My Authors
Read all threads
I find stats talk around causality wanting: most of the time, the concept is simply side-stepped. To remedy this, I'll read through @yudapearl's seminal work 'Causality' using his 'Book of Why' as an interpretative key. In this thread, I'll share what I learn.
Bayesian Networks and Probability Distributions. How can we model a joint probability distribution in a computer? What is the probabilistic connection? d-separation and testable implications from graphical methods, Ladder of Causation..

Blogpost:
david-salazar.github.io/2020/07/18/cau…
#rstats
1/N

Joint probability distributions are tricky to represent: in our heads and our computers.
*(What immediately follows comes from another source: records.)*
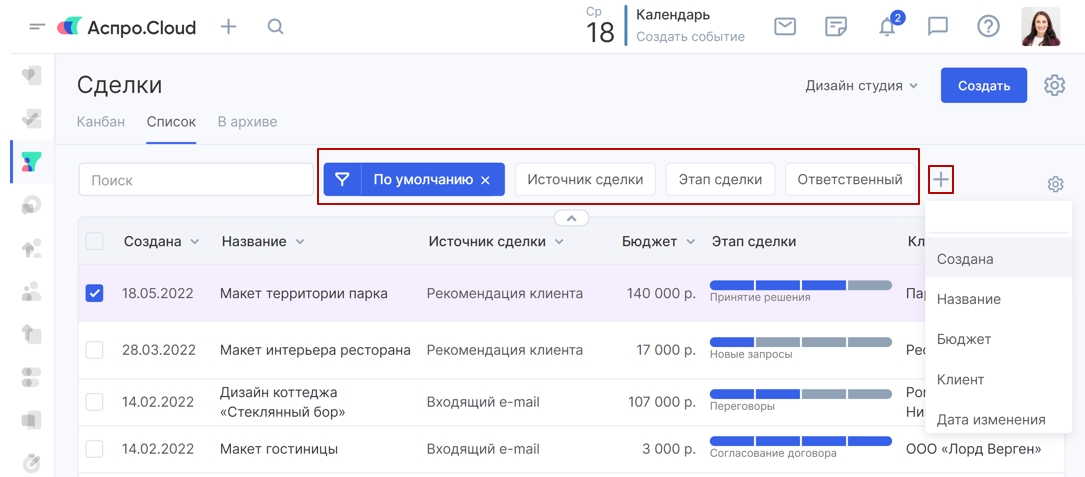1085x477 pixels.
Task: Choose Бюджет from the field list
Action: 963,339
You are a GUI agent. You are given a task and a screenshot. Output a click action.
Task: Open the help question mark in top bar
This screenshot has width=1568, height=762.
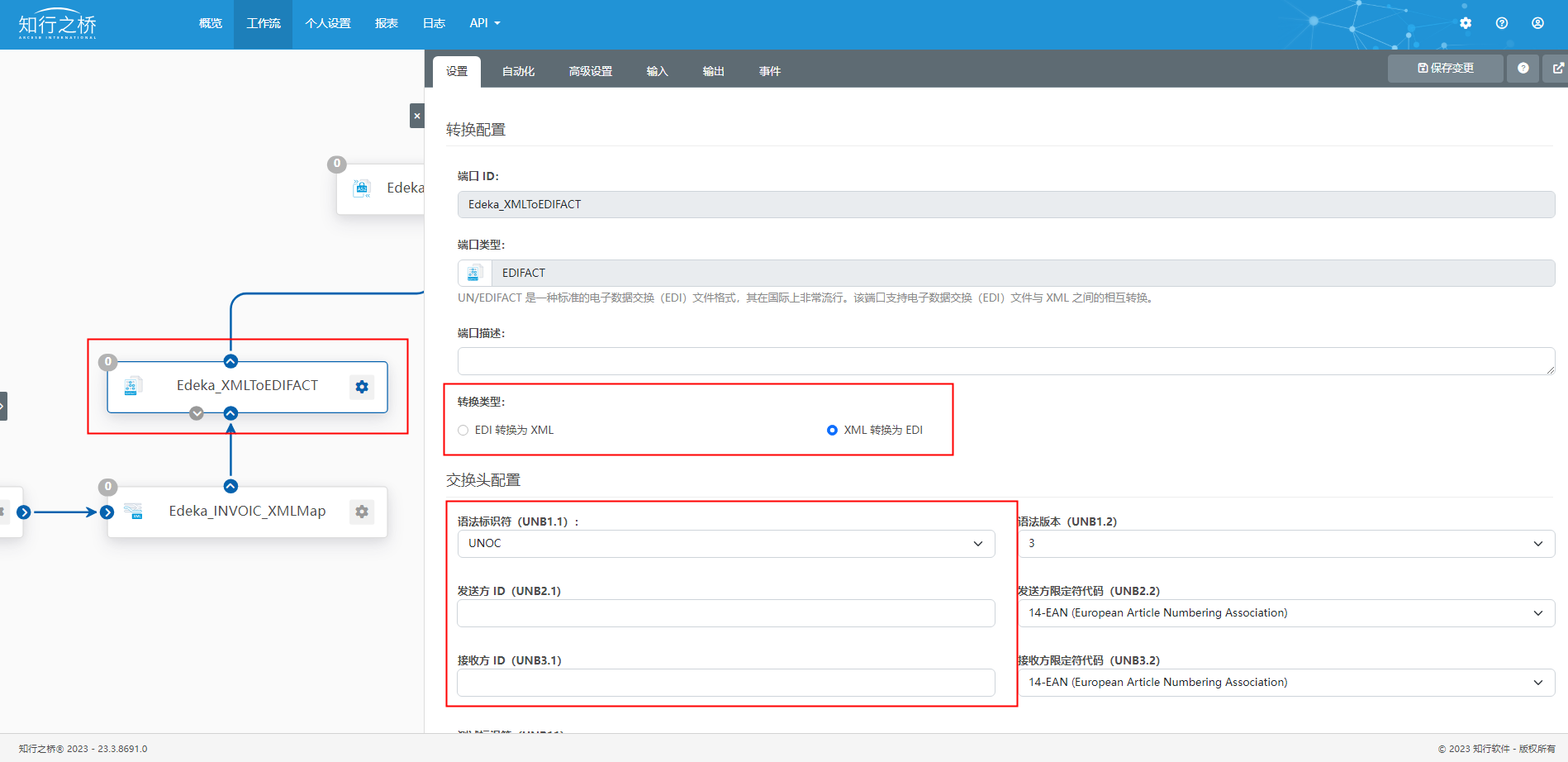1501,23
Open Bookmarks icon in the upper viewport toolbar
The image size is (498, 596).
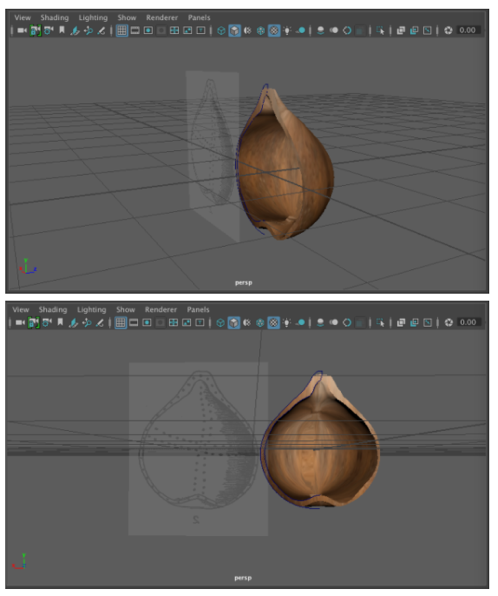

Let's model our conditional independence assumptions with a Graph: for any node, conditional on its parents, the variable is conditionally independent of all other preceding variables.
2/N
Such a Graph (G) is called a Bayesian Network. It yields a recursive decomposition of the joint distribution. We say that G can explain the generation of the data represented by a probability distribution (P) that admits such a decomposition.
3/N
What do we gain? the d-separation criterion: a graphical analysis furnishes what are the conditional and marginal independencies that should hold in a dataset compatible with our assumptions. X and Y are independent conditional on Z if the paths between them are blocked by Z
4/N
What is a blocked path? In a path that contains a chain (i→m→j) or a fork (i←m→j), the statistical information will flow from the extreme variables whenever we don't adjust by the middle variable. Thus, they will be d-separated (conditionally independent) Why? ⬇️
5/N
Chain: addictive behavior→smoking→cancer. If we adjust by a particular level of smoking (as in the figure below), knowing the addictive behavior of someone tells us nothing about the probability that they have cancer: the level of smoking says it all already.
6/N
Forks: smoking←addictive behavior→drinking coffee. If we adjust by a specific value of addictive behavior (as in the figure below), drinking coffee does not say anything about smoking, the value of addictive behavior has said it all already.
7/N Finally, a collider path: talented→is Hollywood actor←attractive. Being attractive and being talented are independent;once we know whether someone is a Hollywood and is not talented, we know he must be attractive.The path is closed unless we adjust by middle variable
8/N d-separation criterion: X and Y are independent conditional on Z; if there's a fork or a chain, the middle variable must be Z; if there's a collider, the middle variable cannot be Z. By analyzing every pair of variables, we derive the implied independencies of our model
9/N Thus, by modeling a joint probability with a graph, we can algorithmically derive the testable implications. If two graphs have the same implications, they cannot be distinguished from data alone. Sadly, a fork or a chain (in either direction) are observationally equivalent.
10/N That is, we cannot predict the consequences of intervening in one of the variables with only observational data. That is, we cannot gain causal understanding with only observational data: we must assume a causal model to predict the the consequences of any intervention
More generally, Pearl formulates the ladder of Causation. @eliasbareinboim (et al) states the Causal Hierarchy Theorem: data from one rung always undetermines information from higher rungs. Thus, we cannot gain causal understanding from data alone.
New post! If data alone does not yield causal insights, what does? A causal story, the do-operator and the interventional distribution as a mutilated Causal Graph. How can we connect pre-intervention and post-intervention distributions? RCTs and more...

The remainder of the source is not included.